Whilst laparoscopic gastric bypass in the USA has commonly been performed since the early 1990s, most gastric bypass procedures performed in Australia until the mid 2000s were through the traditional open technique. Whilst the open technique is at the end of the day the same very effective operation as performed through laparoscopic techniques many patients were put off because of the fear of a bigger open procedure with a longer recovery and opted instead for the laparoscopic gastric band.
When performed laparoscopically gastric bypass is one of the most technically challenging operations and demands skills that most general surgeons do not possess.
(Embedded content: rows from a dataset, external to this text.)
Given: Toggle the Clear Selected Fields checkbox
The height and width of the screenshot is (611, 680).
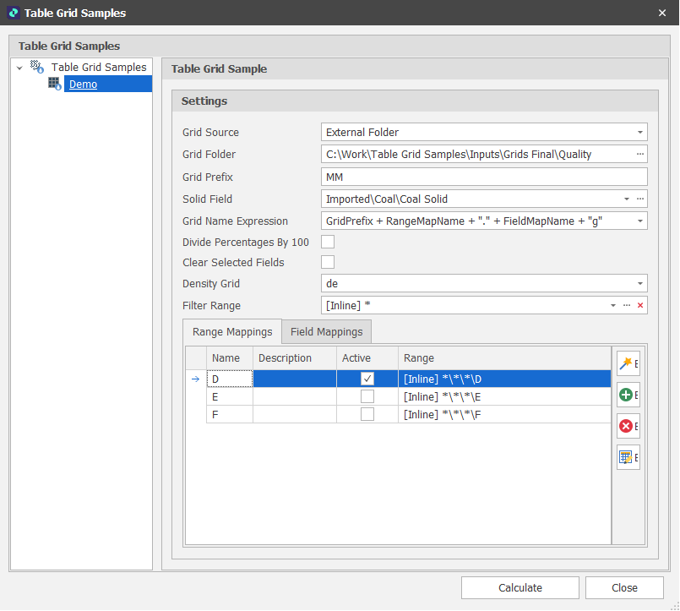Looking at the screenshot, I should click(x=328, y=263).
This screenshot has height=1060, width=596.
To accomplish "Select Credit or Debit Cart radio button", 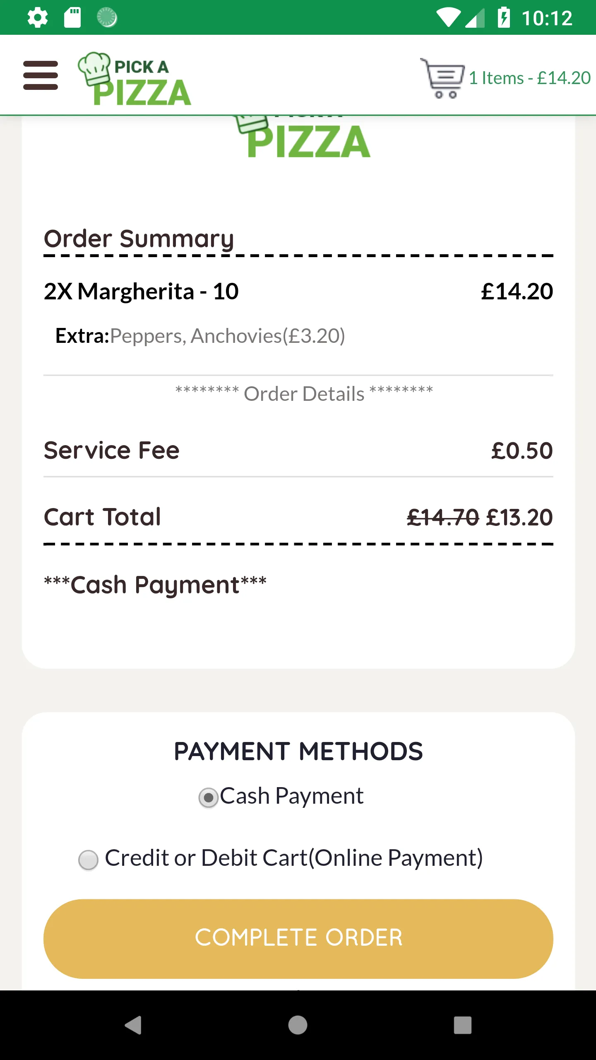I will (88, 860).
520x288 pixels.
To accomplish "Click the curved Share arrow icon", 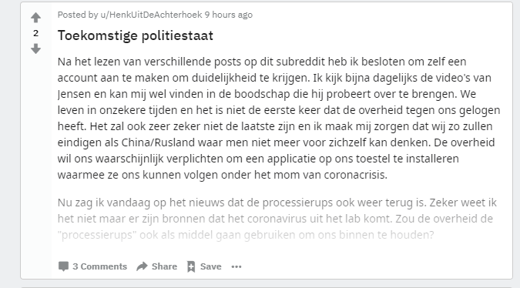I will pyautogui.click(x=142, y=266).
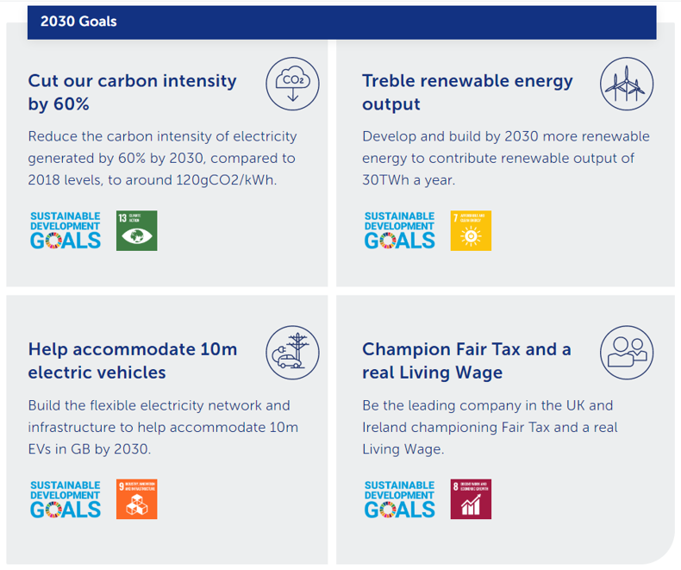The image size is (681, 570).
Task: Click the electric vehicle charging pylon icon
Action: pyautogui.click(x=292, y=353)
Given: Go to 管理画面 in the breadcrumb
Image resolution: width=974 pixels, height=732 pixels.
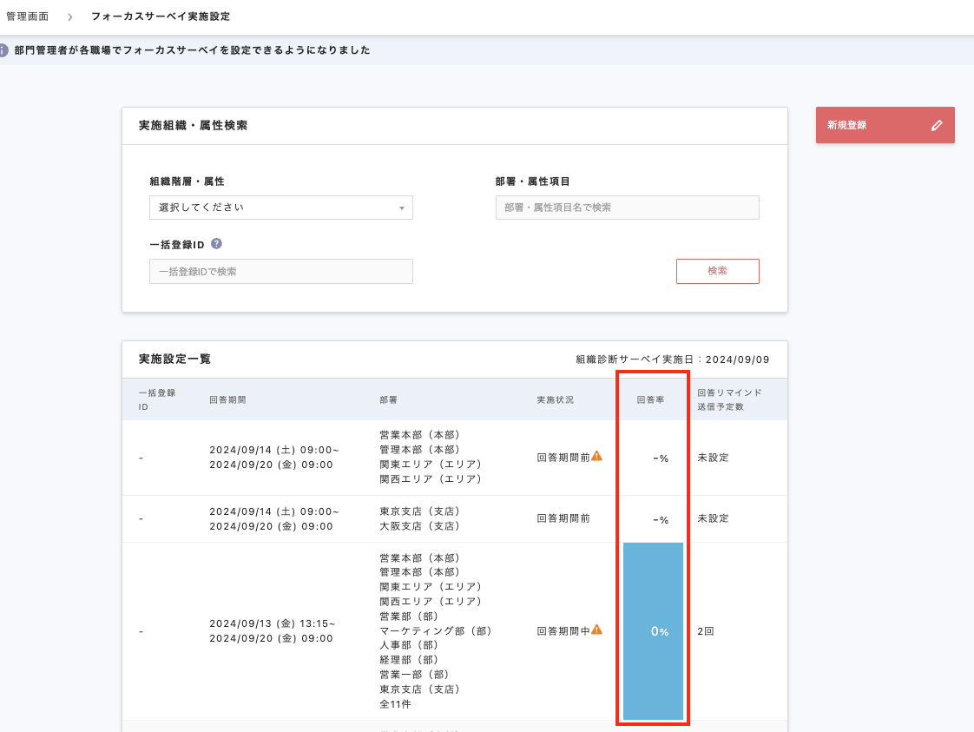Looking at the screenshot, I should coord(27,16).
Not surprisingly when performed by inexperienced surgeons the complication rates from laparoscopic gastric bypass are higher than those for laparoscopic gastric banding and hence perhaps wisely the reluctance for many surgeons to attempt such surgery laparoscopically.
During his training Mr France was fortunate enough to be involved in over 100 open gastric bypass operations with Mr Phillip Game, an Adelaide surgeon who has performed over 400 gastric bypass procedures. Seeing Mr Game’s excellent results and its obvious place in obesity surgery Mr France traveled to the USA where he spent 12 months in a laparoscopic fellowship. During this time he was trained by experienced surgeons in the art of laparoscopic gastric bypass and in doing so became one of the first surgeons in Australia to be formally trained in laparoscopic gastric bypass.
Another recent advance is 2-stage surgery for those patients who are at most risk of developing post-operative complications from any obesity procedure. These patients often have multiple life threatening diseases associated with obesity and also tend to be those who are classified as being super obese.
For high-risk patients Mr France prefers to initially perform a sleeve gastrectomy as a first step to allow patients to lose weight and hence reduce the risks a second stage gastric bypass. This approach has been proven in clinical trials to reduce complication rates whilst ultimately allowing a laparoscopic gastric bypass to be performed which many patients especially the super obese require to get effective weight loss.
Patients who have previously had a laparoscopic gastric band and had to have it removed or have not had sufficient weight loss maybe suitable for conversion to laparoscopic gastric bypass. This again maybe done as a staged procedure especially if the band is being removed at the same time.
Generally most patients will be asked to go on a pre-operative diet.